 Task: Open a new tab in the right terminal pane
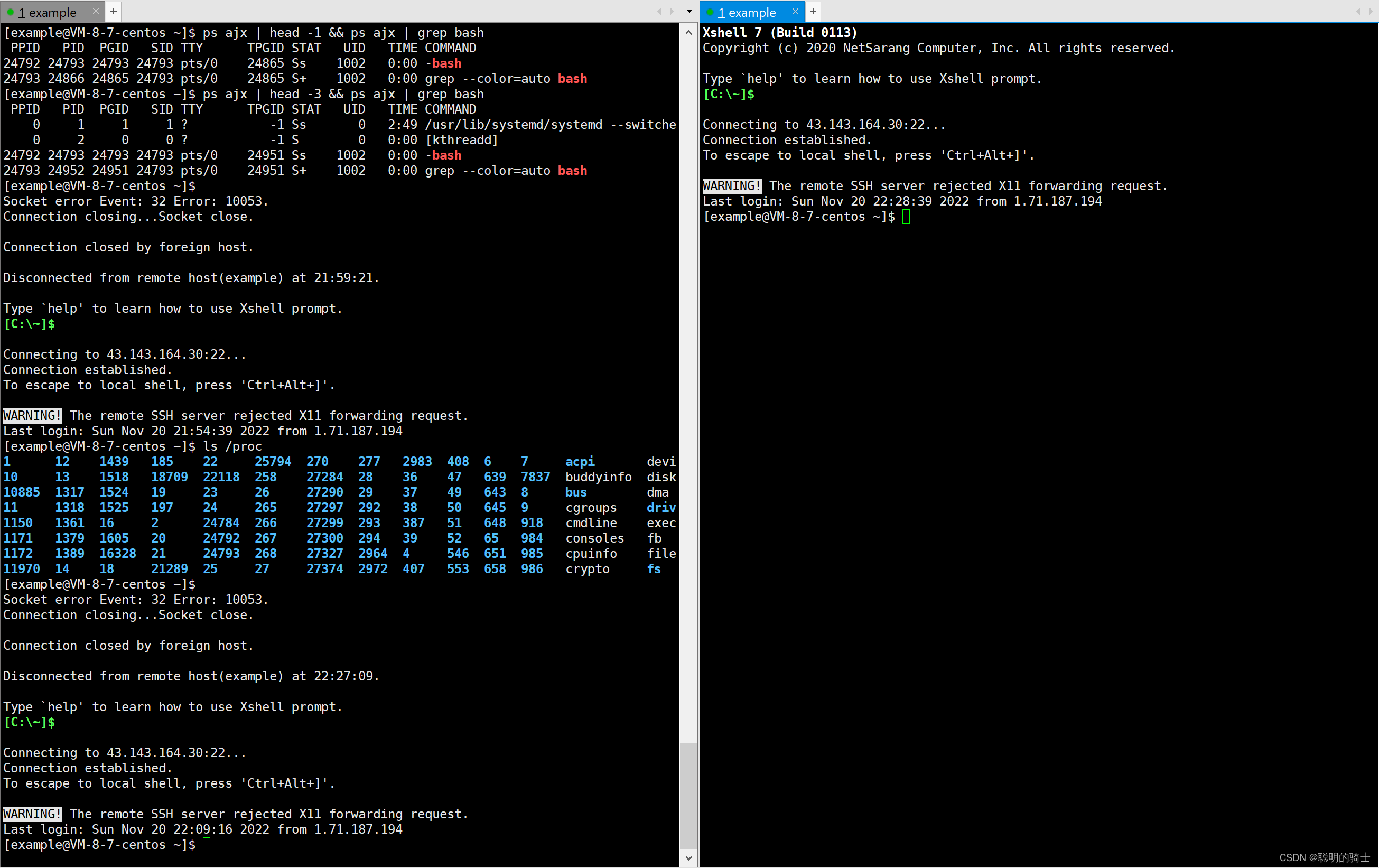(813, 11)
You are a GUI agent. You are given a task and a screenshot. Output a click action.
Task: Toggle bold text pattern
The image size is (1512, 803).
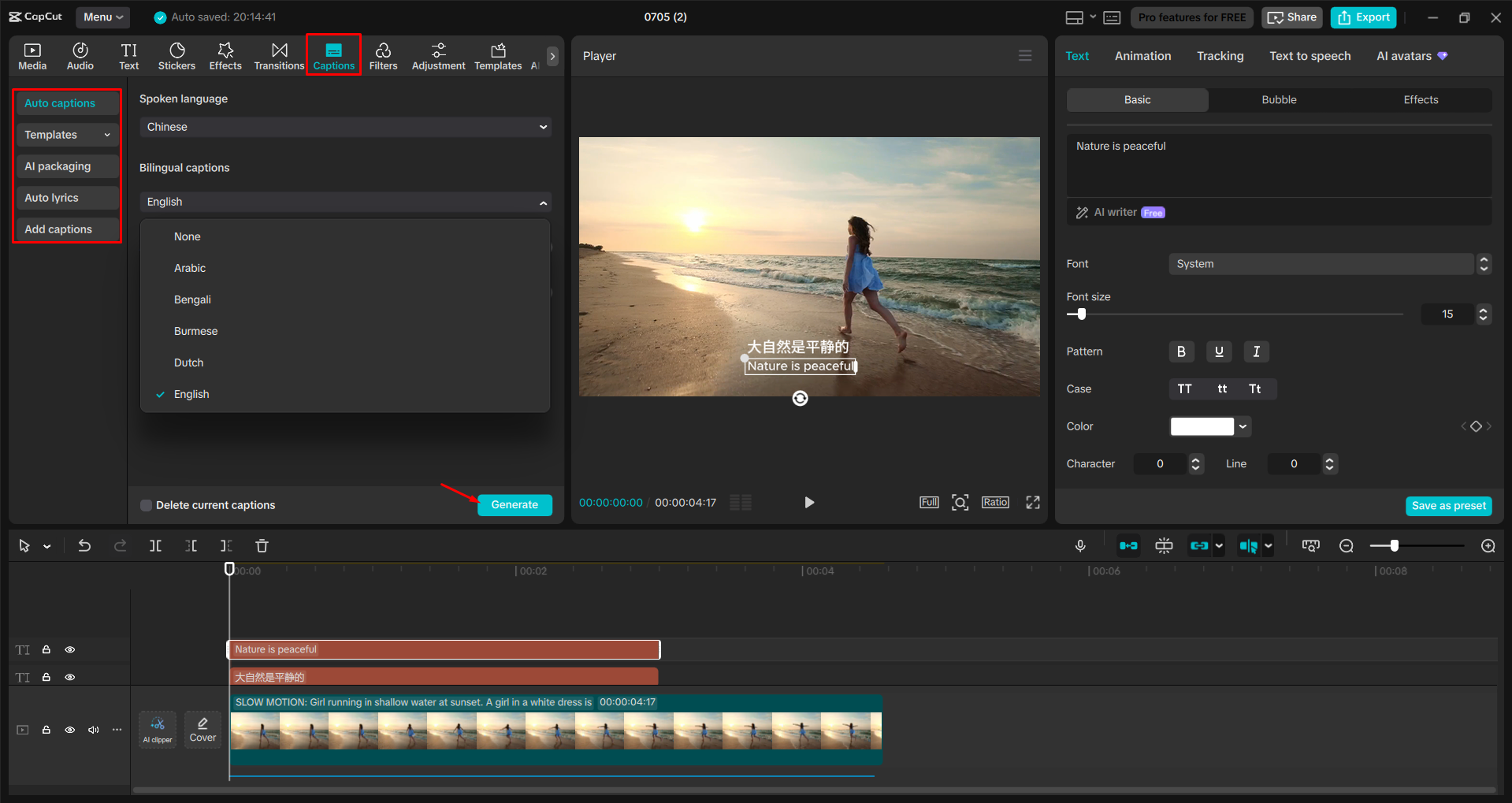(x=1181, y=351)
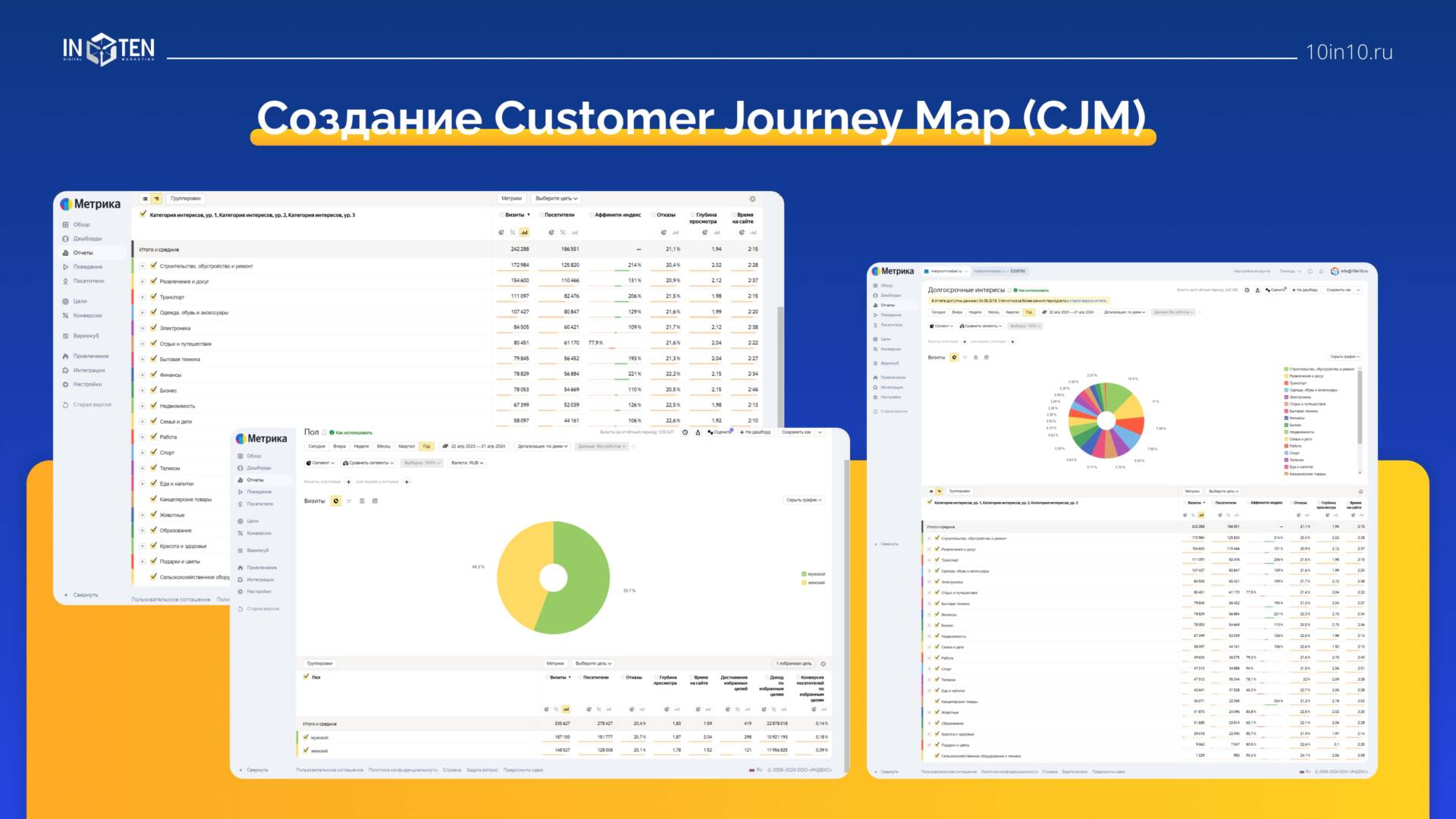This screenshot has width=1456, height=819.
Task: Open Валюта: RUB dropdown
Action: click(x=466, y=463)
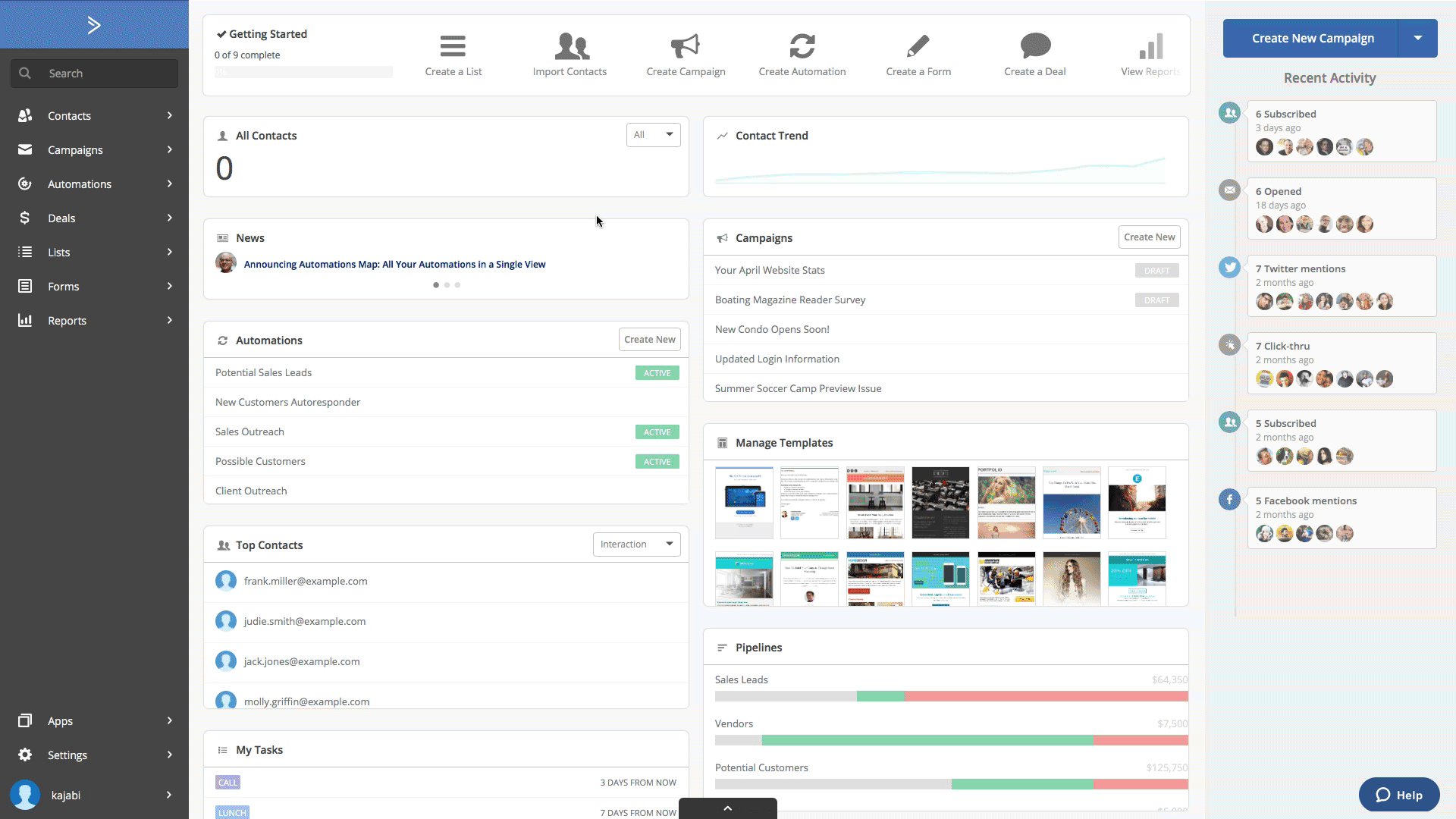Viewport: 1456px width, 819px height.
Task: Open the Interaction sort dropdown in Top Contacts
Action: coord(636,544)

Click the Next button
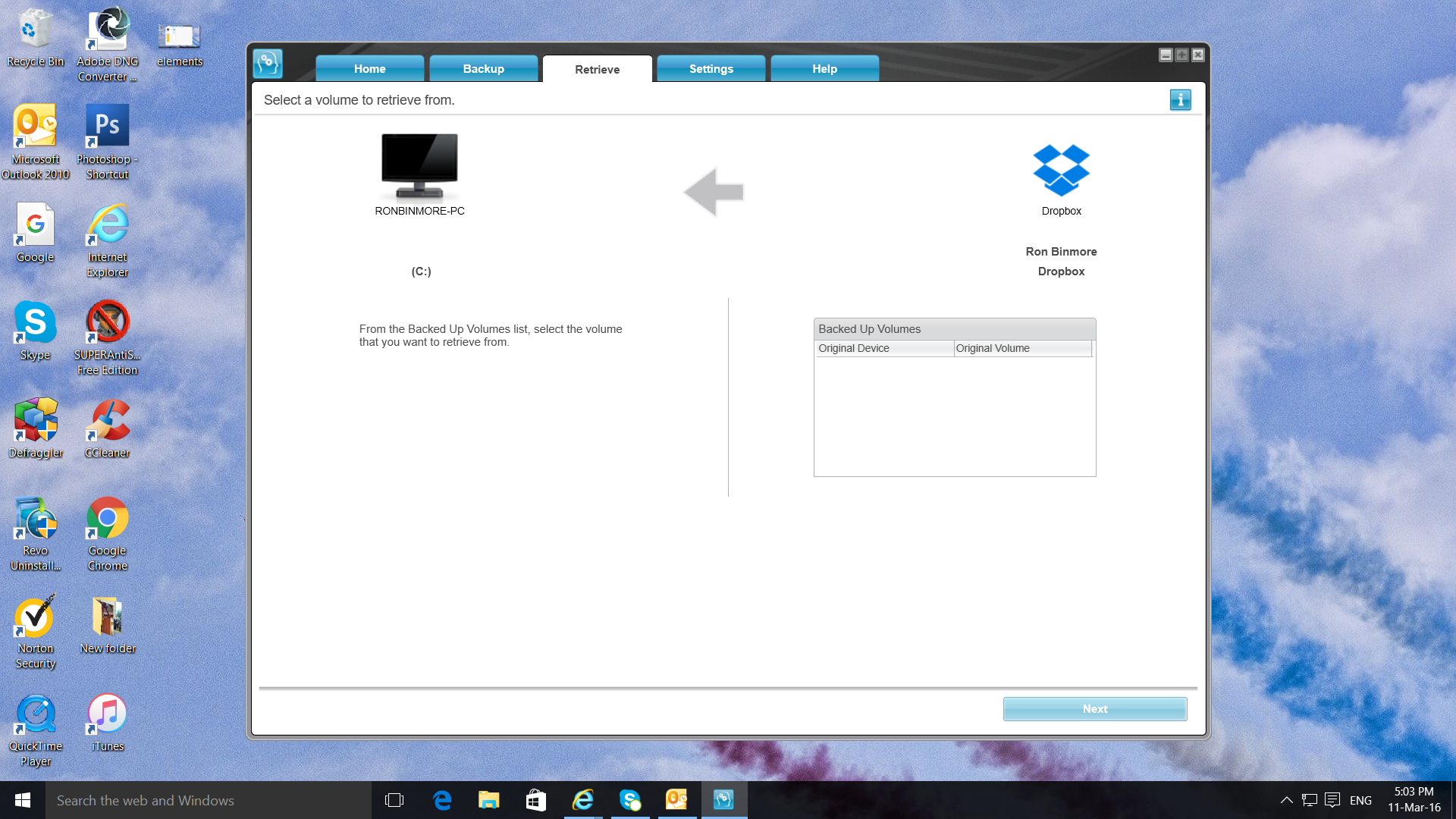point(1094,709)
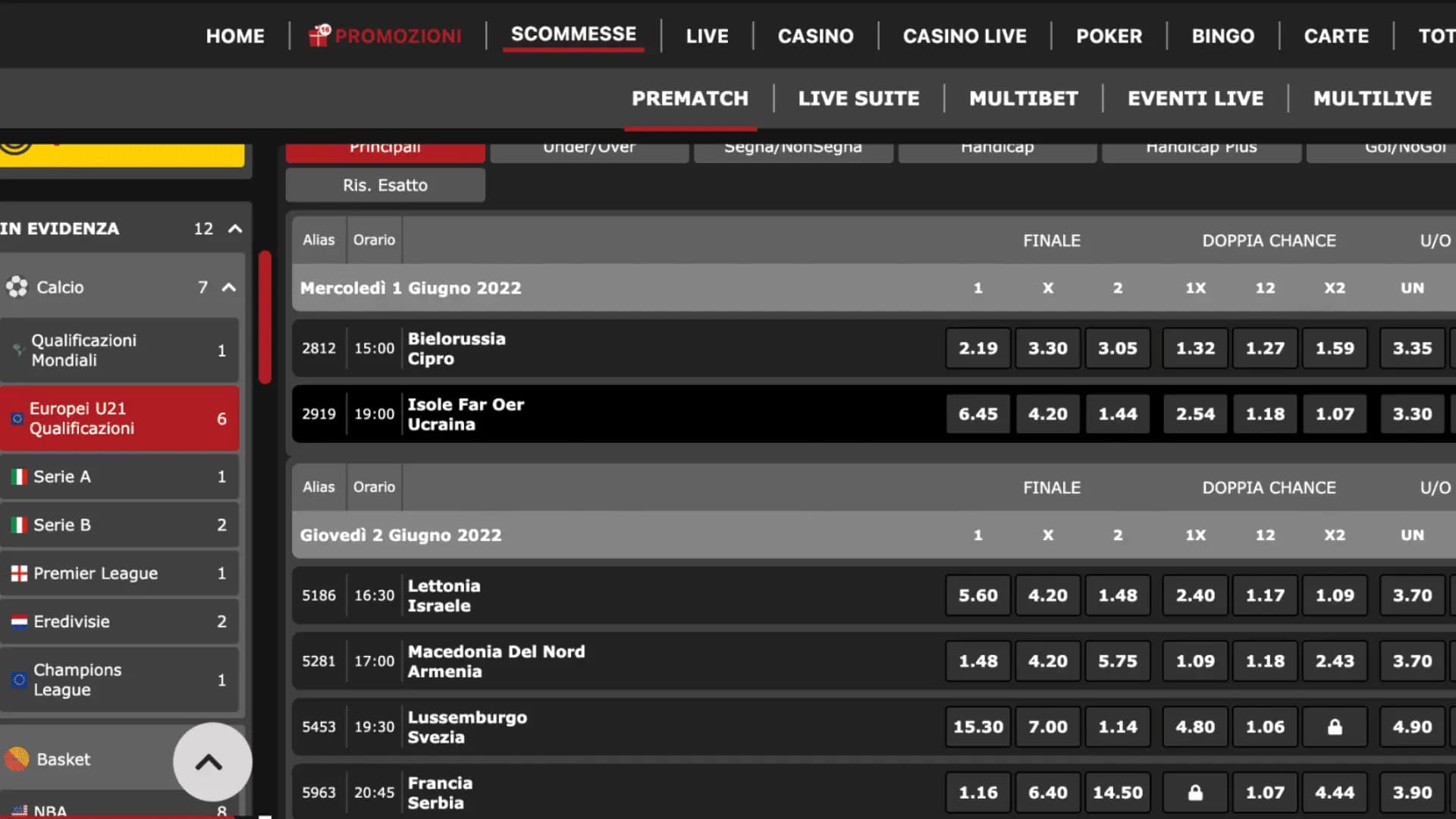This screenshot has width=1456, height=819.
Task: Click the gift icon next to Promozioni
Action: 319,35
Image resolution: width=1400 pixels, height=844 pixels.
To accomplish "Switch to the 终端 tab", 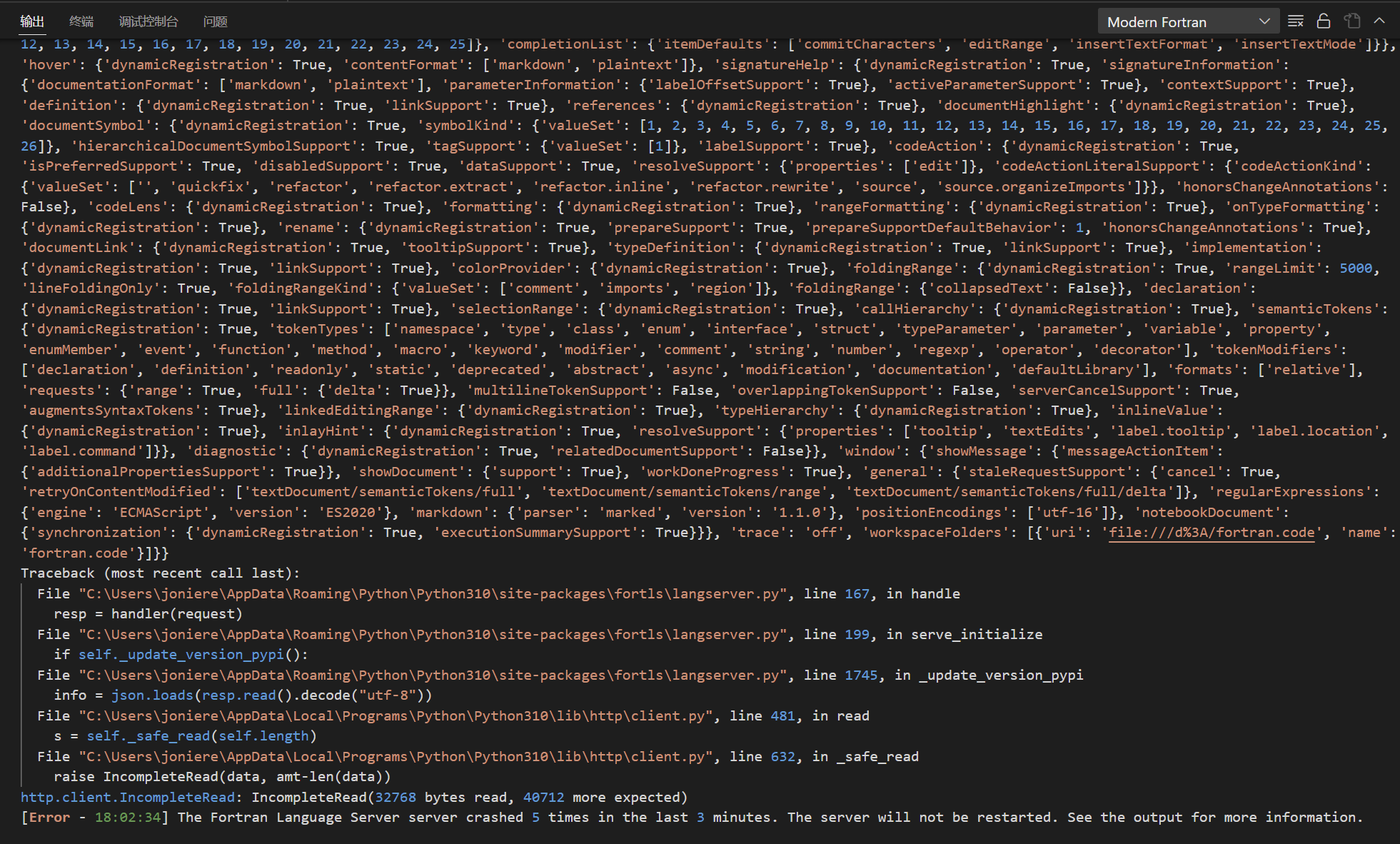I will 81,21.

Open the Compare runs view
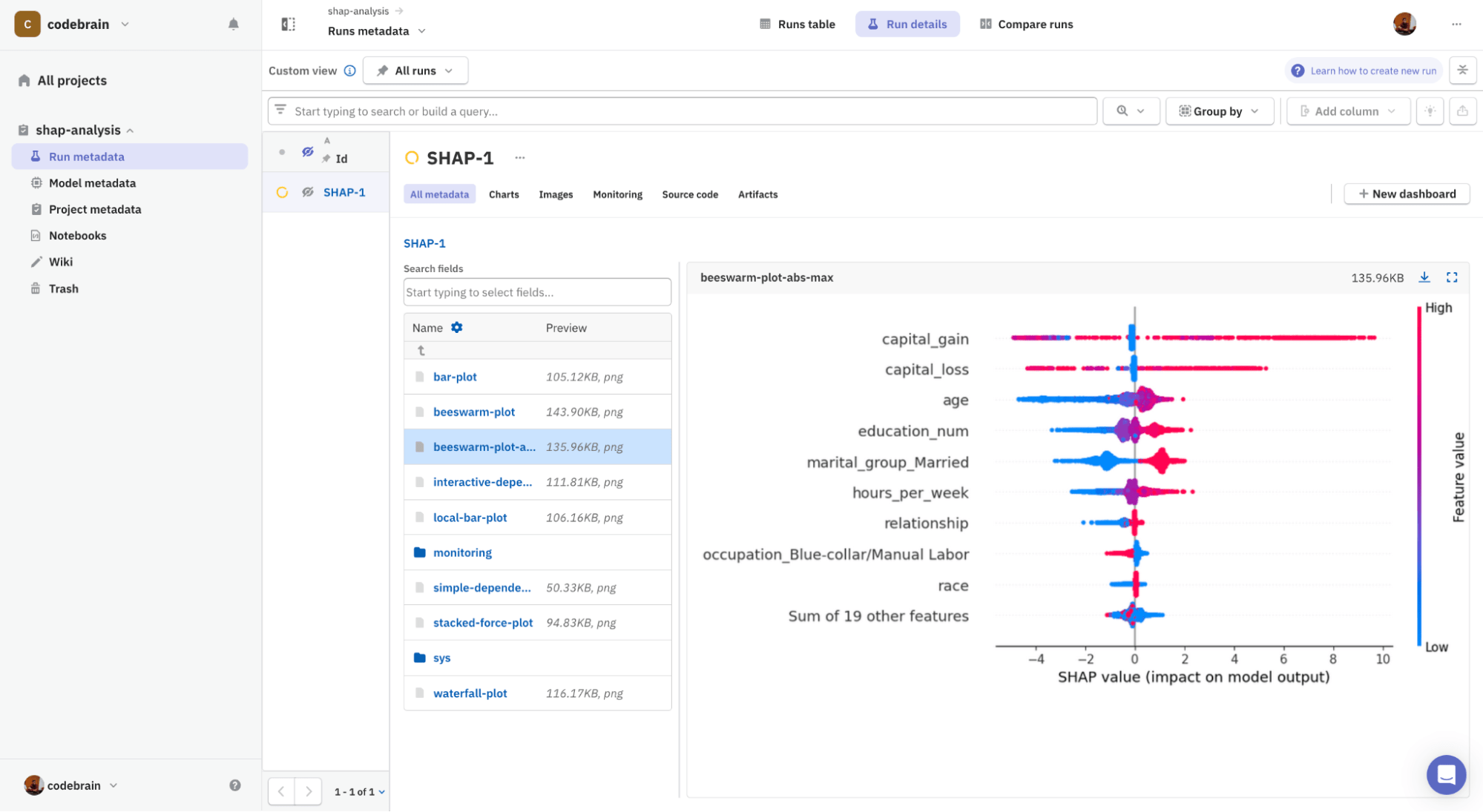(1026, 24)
_ _ _ _ _
Exercise goal: Return the lines exactly as they stand, from the start of the entries through the line holding "Task: Toggle bold text pattern"; omit the pictures.

Solution to this task:
 Task: Open a new tab in the right terminal pane
(813, 11)
You are a GUI agent. You are given a task and a screenshot. Output a click action.
Task: Toggle bold text pattern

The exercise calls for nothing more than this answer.